STATED TASK – Return verbatim everything in the listing below, from the line containing "The image size" down to and including the line containing "[x=256, y=65]". Leave the pictures out of your answer.

Screen grounding examples:
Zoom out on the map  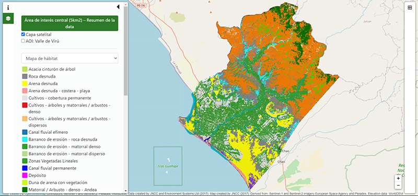(398, 186)
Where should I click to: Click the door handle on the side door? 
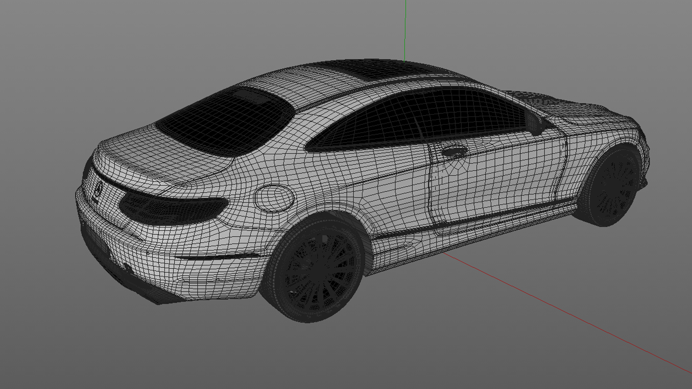pos(455,152)
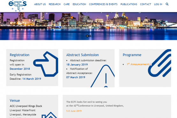
Task: Click the Log In link
Action: pyautogui.click(x=158, y=4)
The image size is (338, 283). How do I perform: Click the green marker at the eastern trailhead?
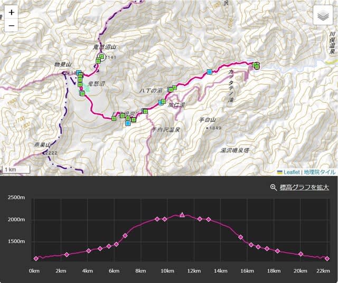[x=256, y=65]
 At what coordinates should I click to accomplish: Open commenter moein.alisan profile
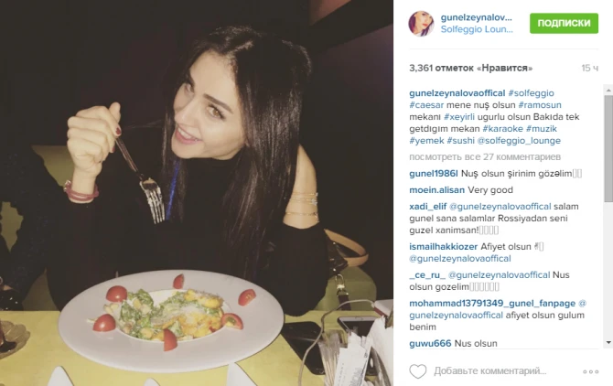tap(436, 190)
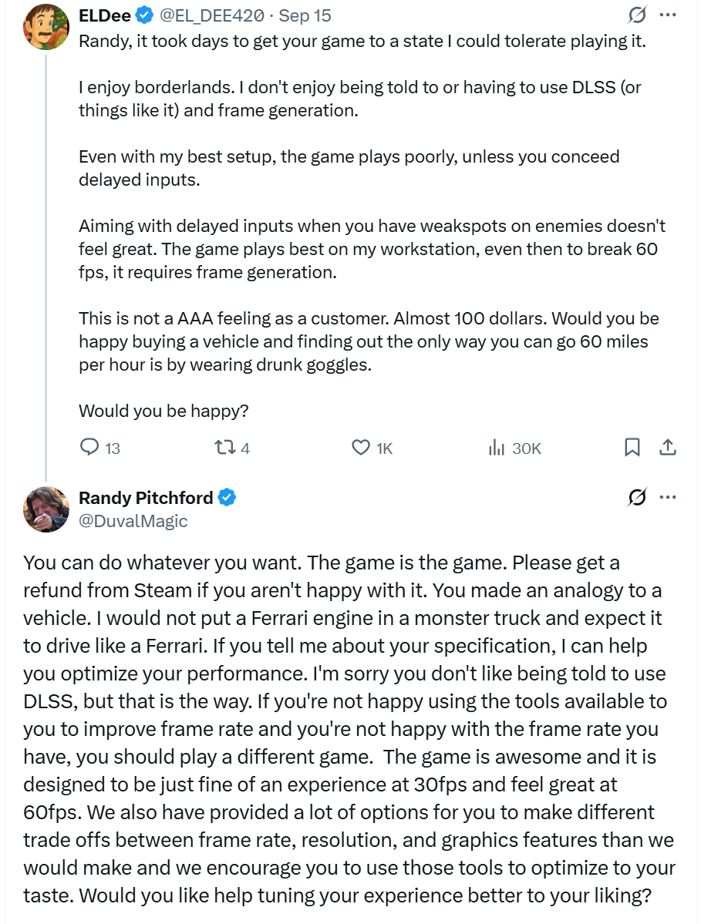Image resolution: width=701 pixels, height=924 pixels.
Task: Click Randy Pitchford's reply text body
Action: [x=349, y=728]

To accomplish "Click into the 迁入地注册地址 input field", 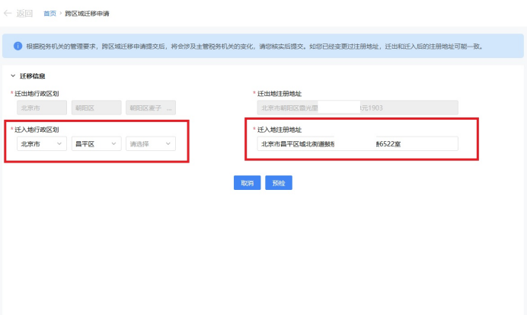I will [x=356, y=143].
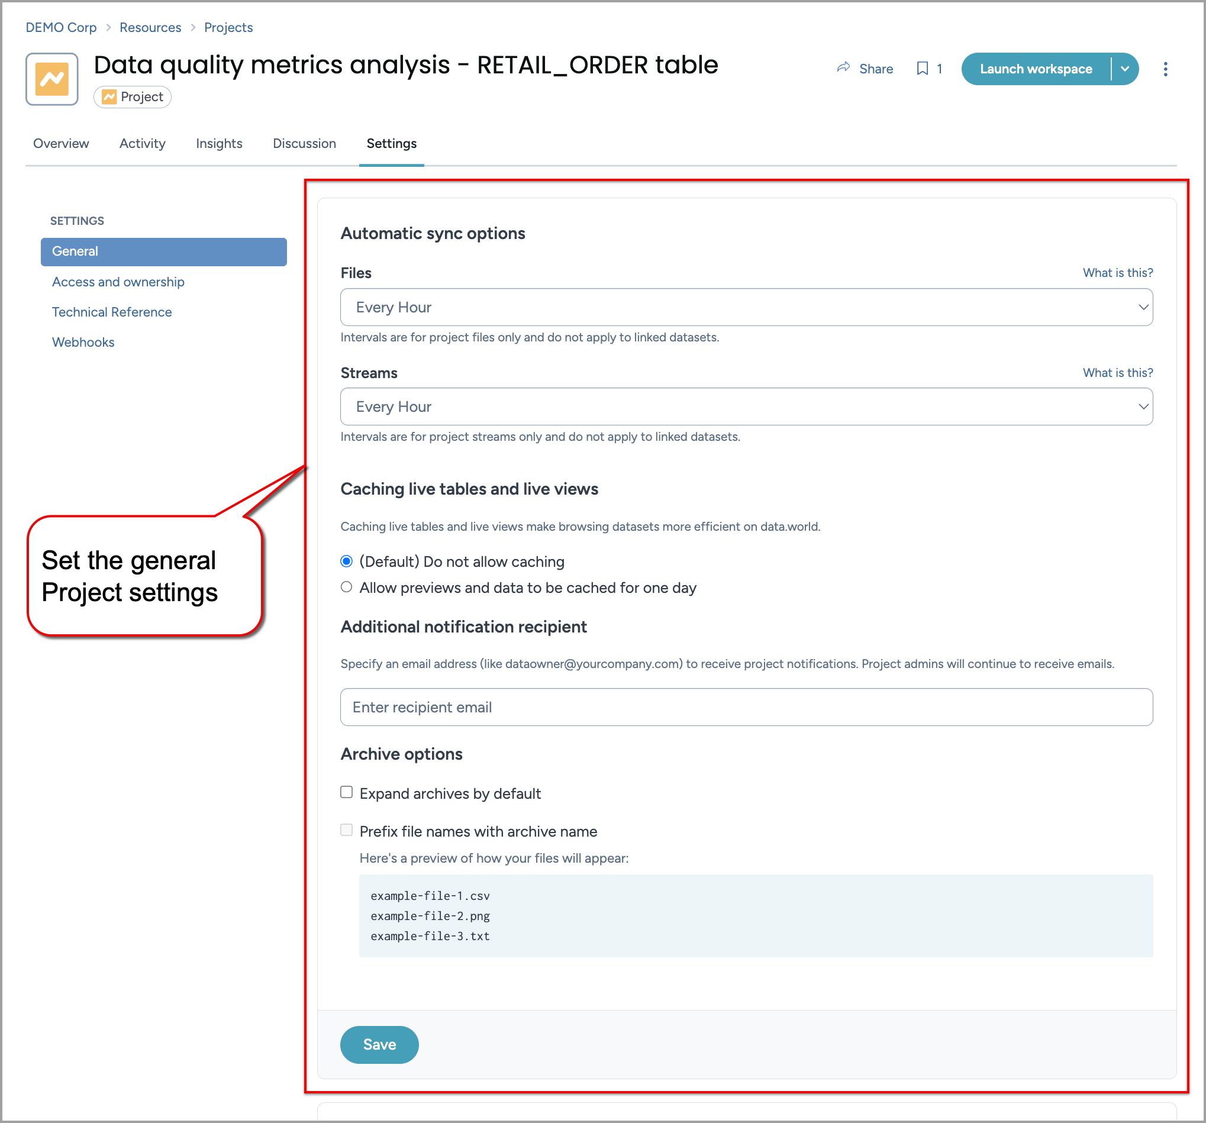Select allow caching for one day
Screen dimensions: 1206x1123
346,587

SOLUTION FOR THIS TASK –
The image size is (338, 283). How do I perform: Click the green marker at the eastern trailhead?
[x=256, y=65]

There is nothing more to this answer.